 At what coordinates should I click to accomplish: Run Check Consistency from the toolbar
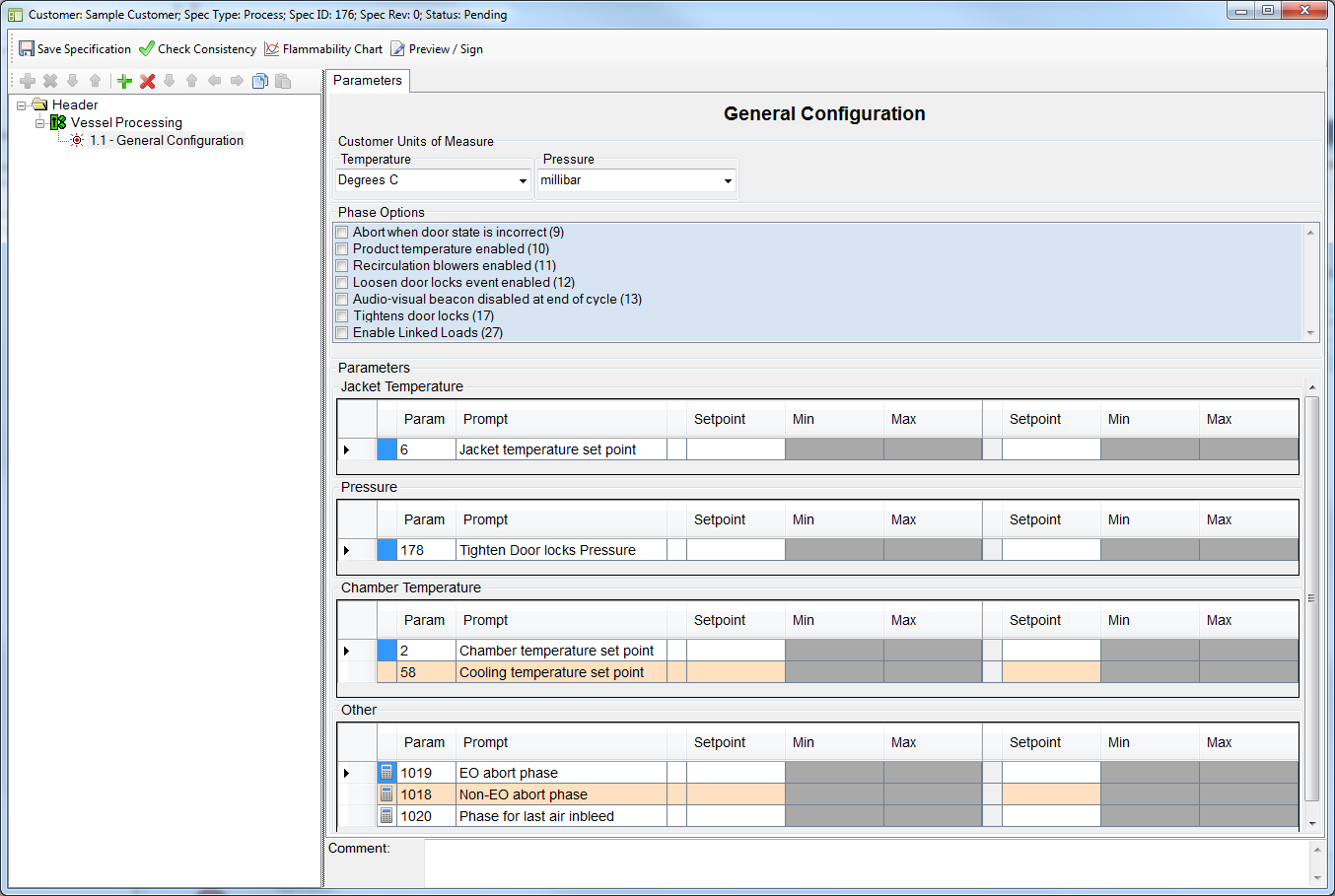coord(197,49)
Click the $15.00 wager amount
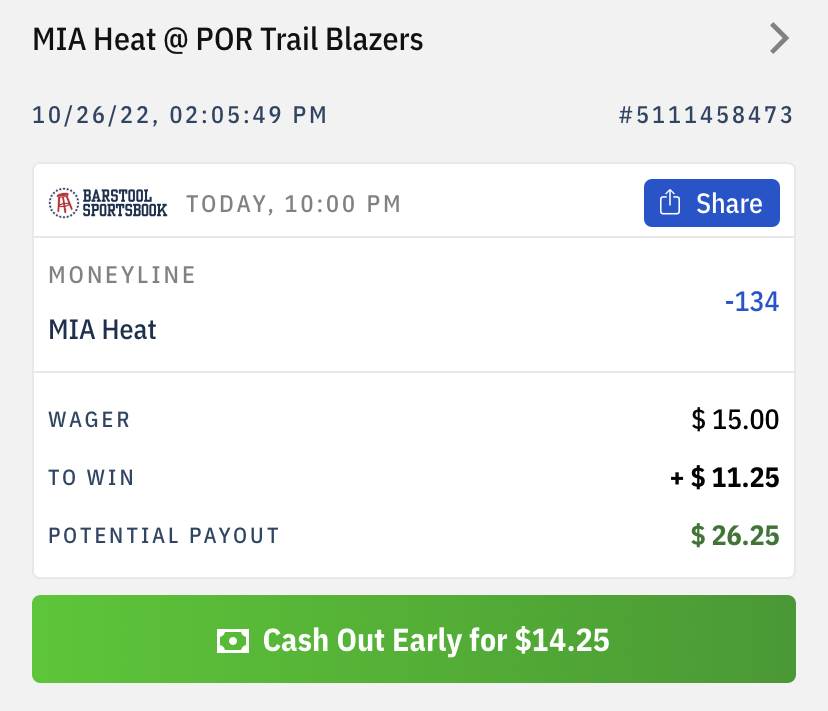828x711 pixels. 735,419
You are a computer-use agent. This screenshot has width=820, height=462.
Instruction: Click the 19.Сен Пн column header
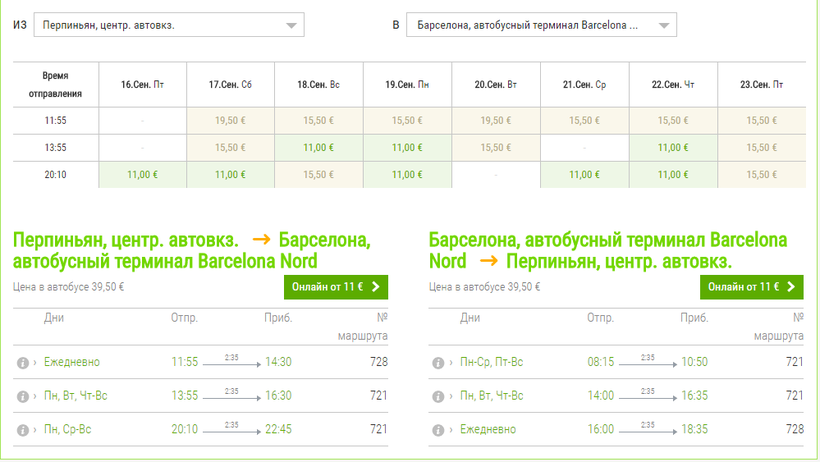pos(407,85)
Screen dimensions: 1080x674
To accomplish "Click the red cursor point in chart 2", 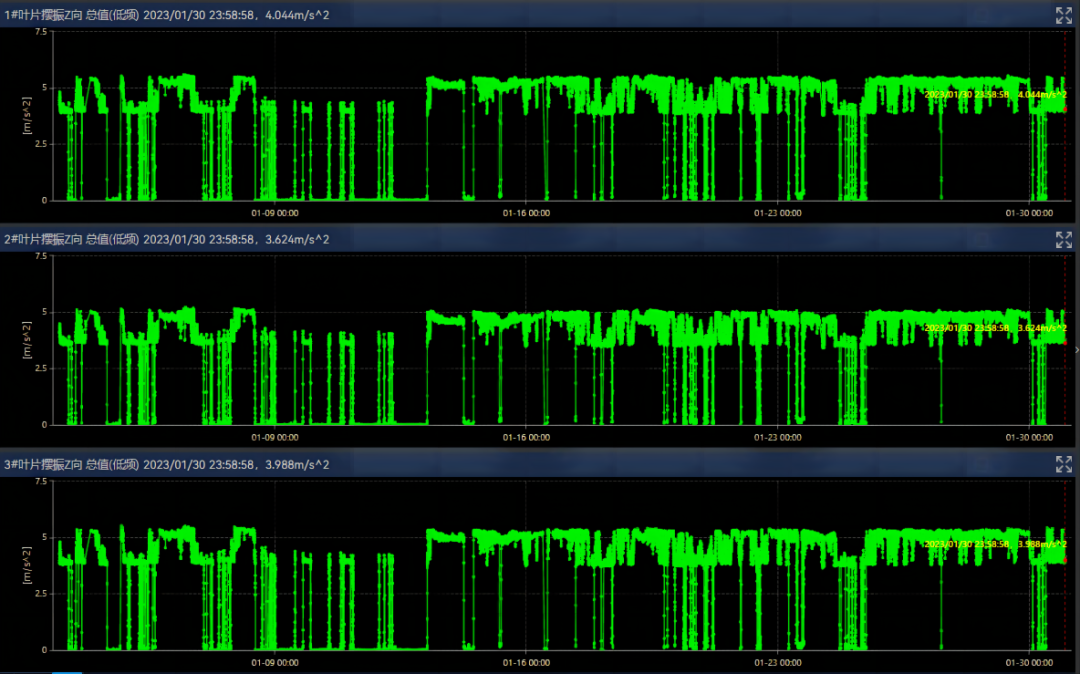I will click(x=1065, y=343).
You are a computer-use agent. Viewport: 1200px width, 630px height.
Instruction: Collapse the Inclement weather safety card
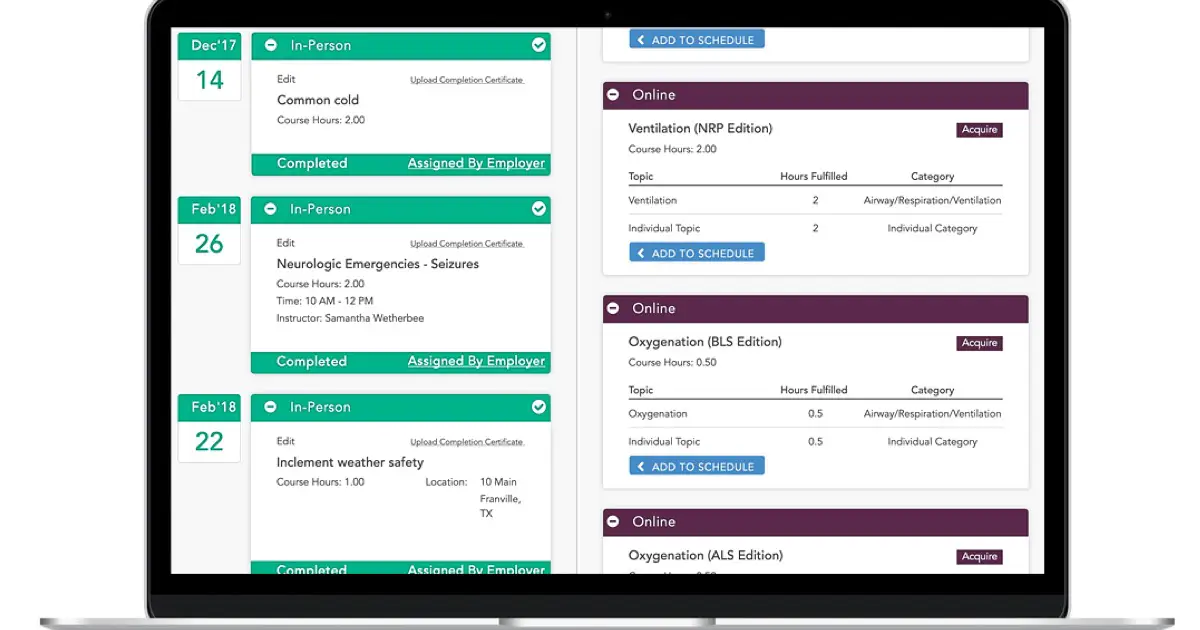(270, 407)
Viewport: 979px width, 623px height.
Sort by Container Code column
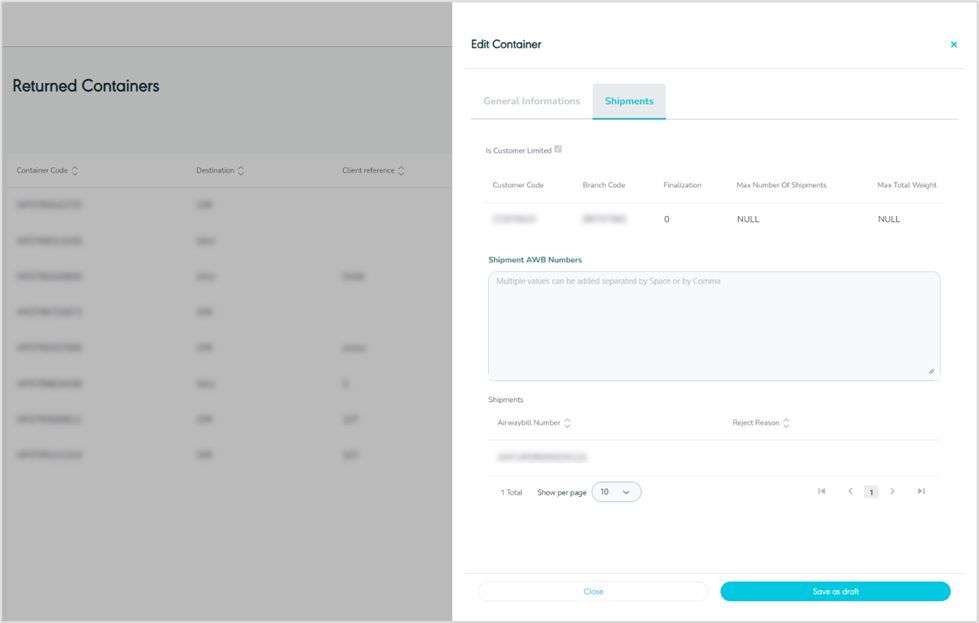[x=75, y=171]
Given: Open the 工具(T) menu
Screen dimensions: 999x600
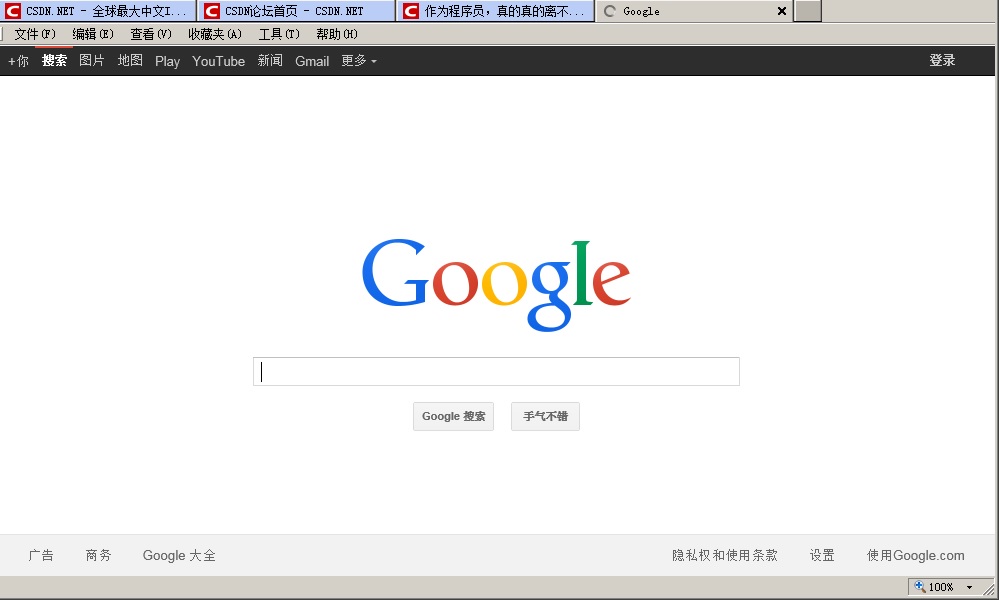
====
**WHAT YOU NEED TO DO:**
Count the lines in the preceding entries that contain the string "width", and state only the resulting number.

**SOLUTION FOR THIS PROBLEM:**
3